Novel polymer electrolytes (LiBF 4/plasticizer/PE) based on the interpenetrating network approach, were obtained starting from functionalized polyether network precursors, in the presence of LiBF 4 and PC (propylene carbonate) or TGME (tetraethylene-glycol dimethyl-ether) as plasticizers. Self-consistent and easily handled membranes were obtained as thin films by a dry procedure using UV radiation to polymerize and crosslink the network precursors, directly on suitable substrates. These membranes were studied by complex impedance and 1H, 19F, 7Li PMFG (Pulsed Magnetic Field Gradient)-NMR was used to determine the self-diffusion coefficients ( D) of the cation ( D Li ), anion ( D F ) and plasticizer ( D pl ). Comparison of data from the two techniques allowed calculation of the deviation from the Nernst-Einstein equation ( Δ NE ) and information on ion associations. Ionic conductivities (σ) were measured for PC and TGME-based membranes at various plasticizer and salt contents as a function of T (60 to – 20 °C).

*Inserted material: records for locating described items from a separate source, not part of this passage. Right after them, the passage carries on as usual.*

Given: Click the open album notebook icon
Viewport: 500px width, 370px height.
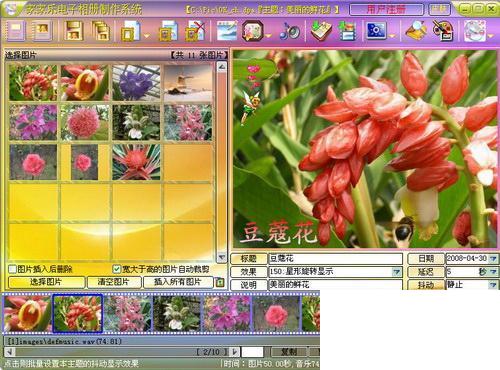Looking at the screenshot, I should pos(42,31).
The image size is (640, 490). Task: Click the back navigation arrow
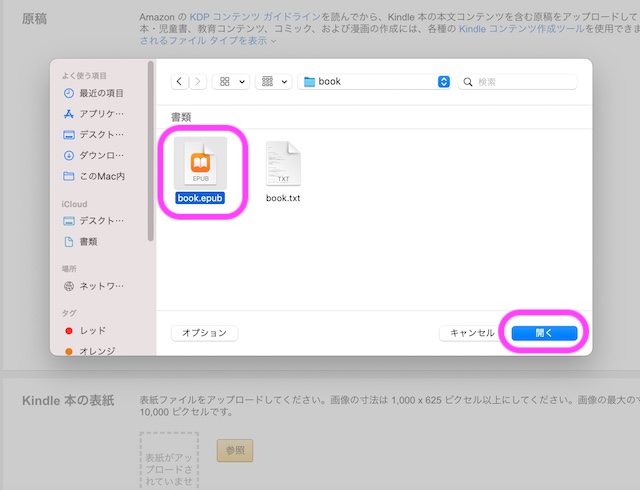tap(180, 81)
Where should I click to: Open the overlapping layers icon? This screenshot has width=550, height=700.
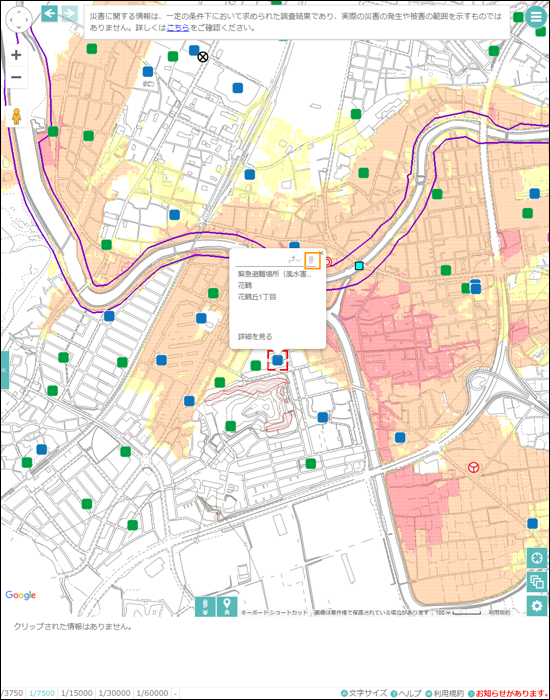pos(537,582)
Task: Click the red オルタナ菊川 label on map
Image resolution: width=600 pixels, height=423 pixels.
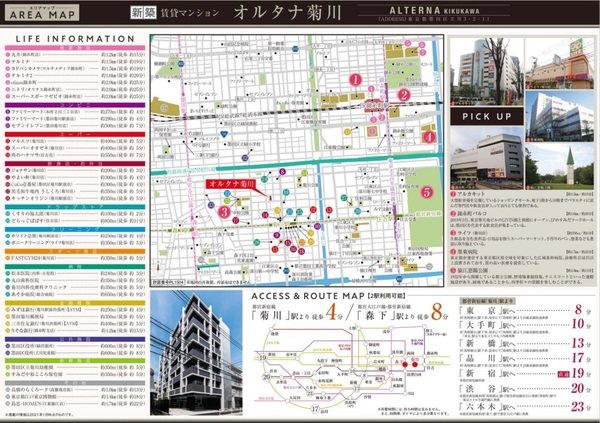Action: 229,186
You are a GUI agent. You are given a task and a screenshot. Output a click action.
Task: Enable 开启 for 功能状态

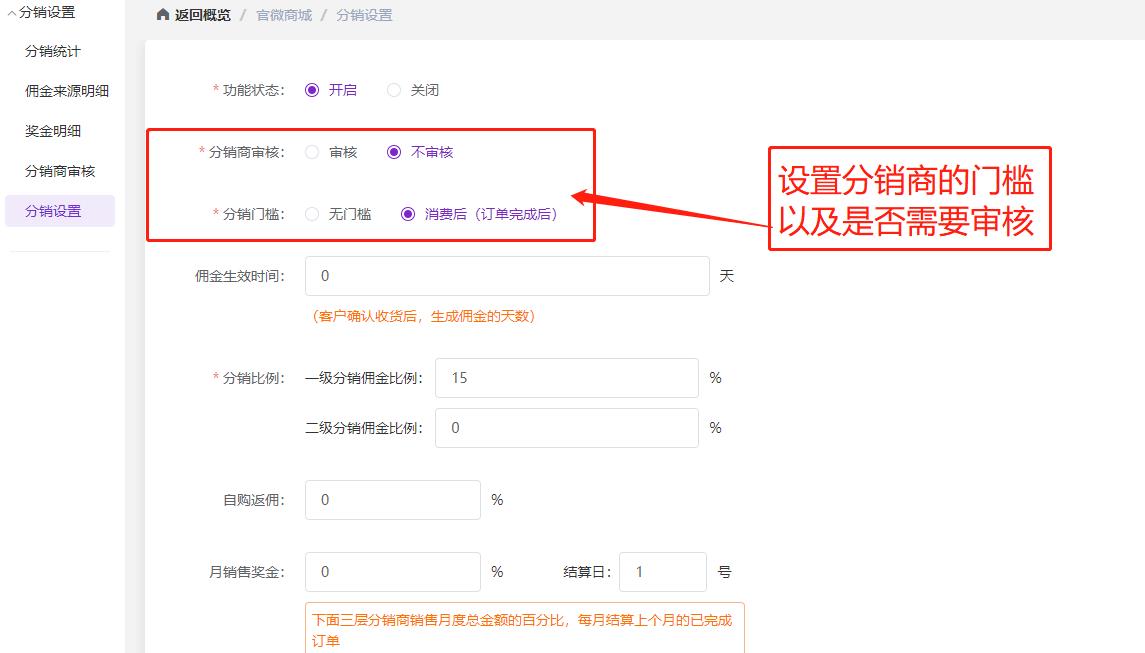(312, 89)
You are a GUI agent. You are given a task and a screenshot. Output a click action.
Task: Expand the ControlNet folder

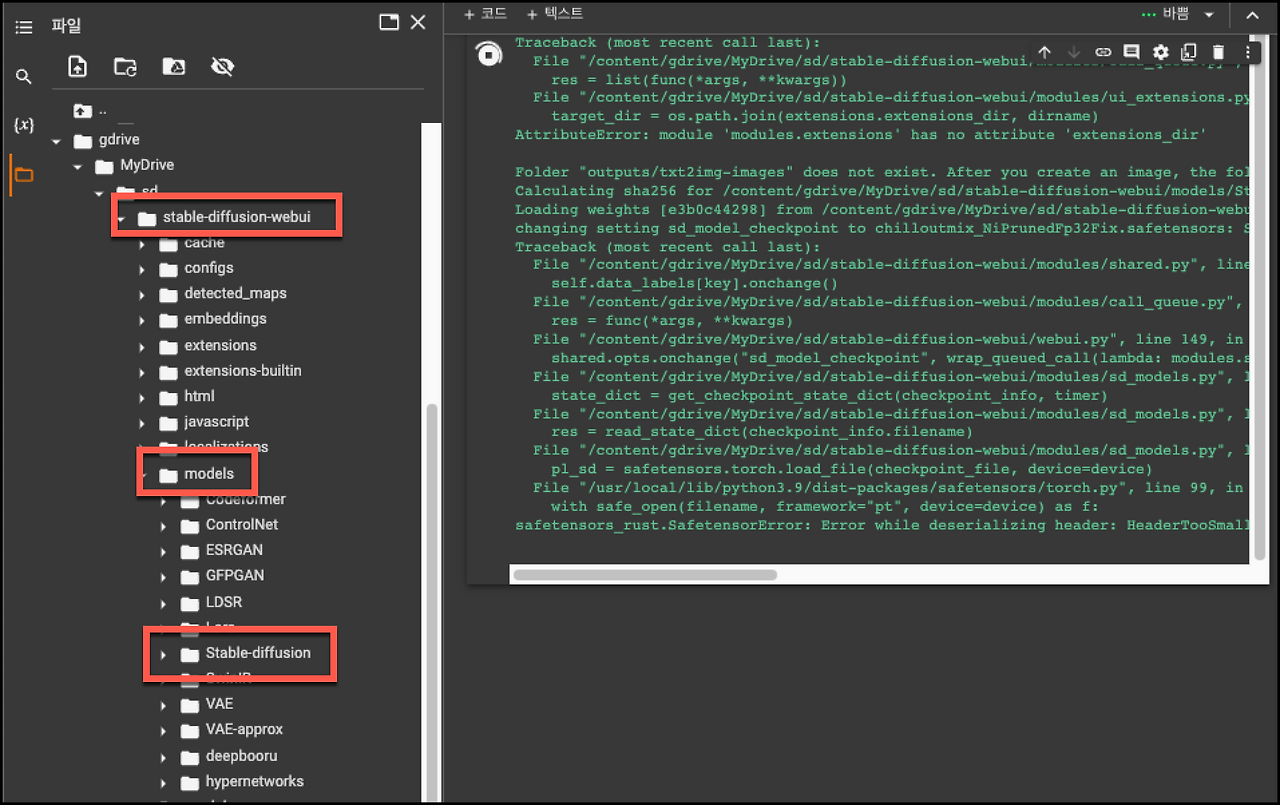(x=163, y=525)
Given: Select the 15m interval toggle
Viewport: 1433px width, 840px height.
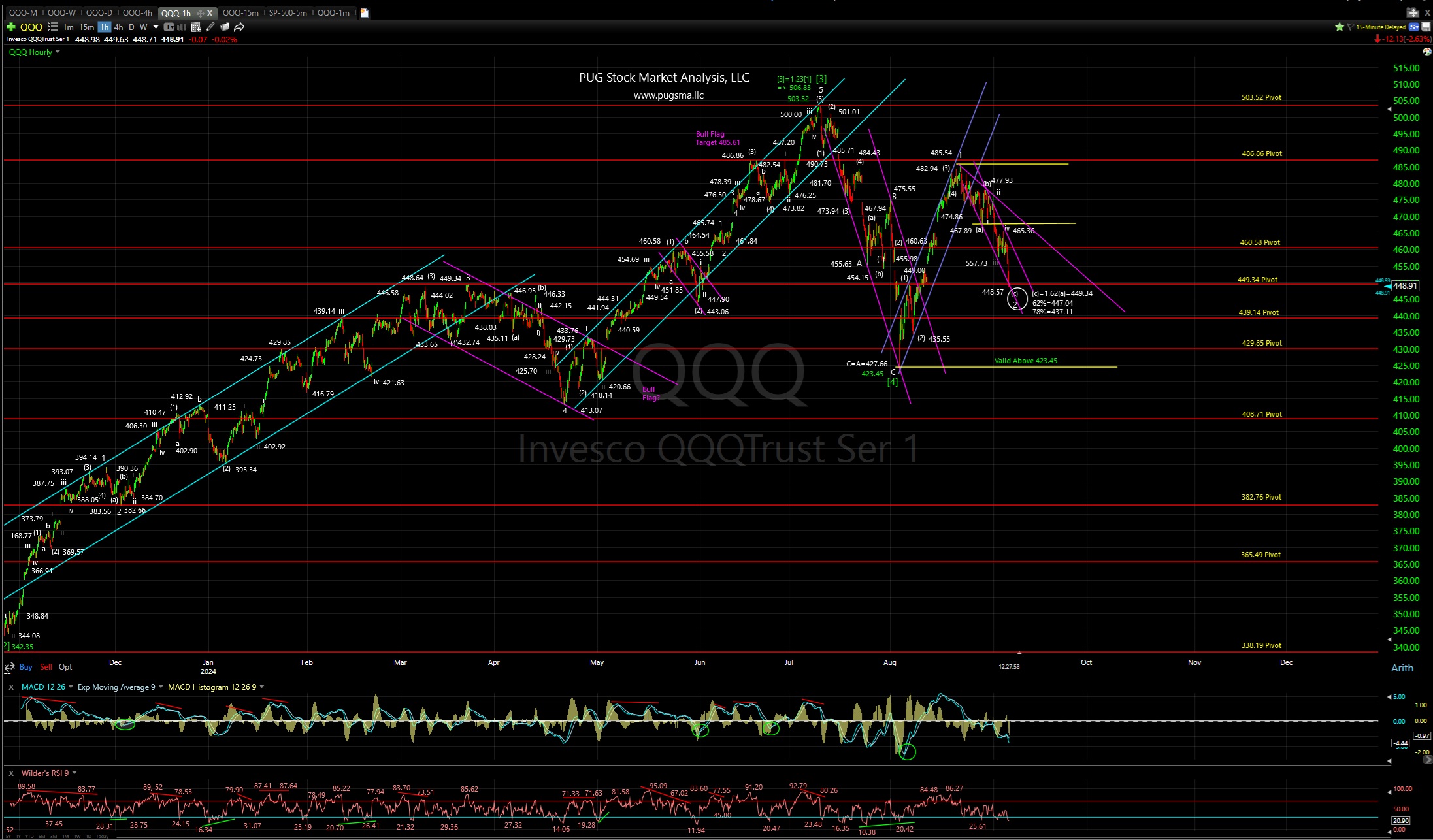Looking at the screenshot, I should pyautogui.click(x=86, y=27).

LiBF 4/PC/PE with 9% (w / w) salt and 59% PC has the highest σ (2.4 × 10 −3 and 1.0 × 10 −3 S/cm at 20 °C and −3 °C, respectively). Membranes with PC have higher σ than those of TGME due mainly to the greater amount of ion associations (correlated motions of ions) in TGME systems as evidenced by Δ NE · Li + in PC seems to interact preferentially with the polymer. NMR shows that LiBF 4/TGME/PE have higher cationic transport number ( t + = ca. 0.5), little affected by changing salt or TGME contents, and faster polymer chain motions than the corresponding PC system. Δ NE decreases with increasing T indicating that ion associations are favoured at high T. Simple binary electrolytes (LiBF 4/plasticizer) were also studied by conductimetry and PMFG-NMR. The differences between PC and TGME electrolytes regarding σ, Δ NE and t + were the same as found for ternary systems. D data show a larger Li + solvation shell in LiBF 4/PC and on increasing the salt content above 10% (w / w) σ drops rapidly (attributed to increased viscosity and ion associations).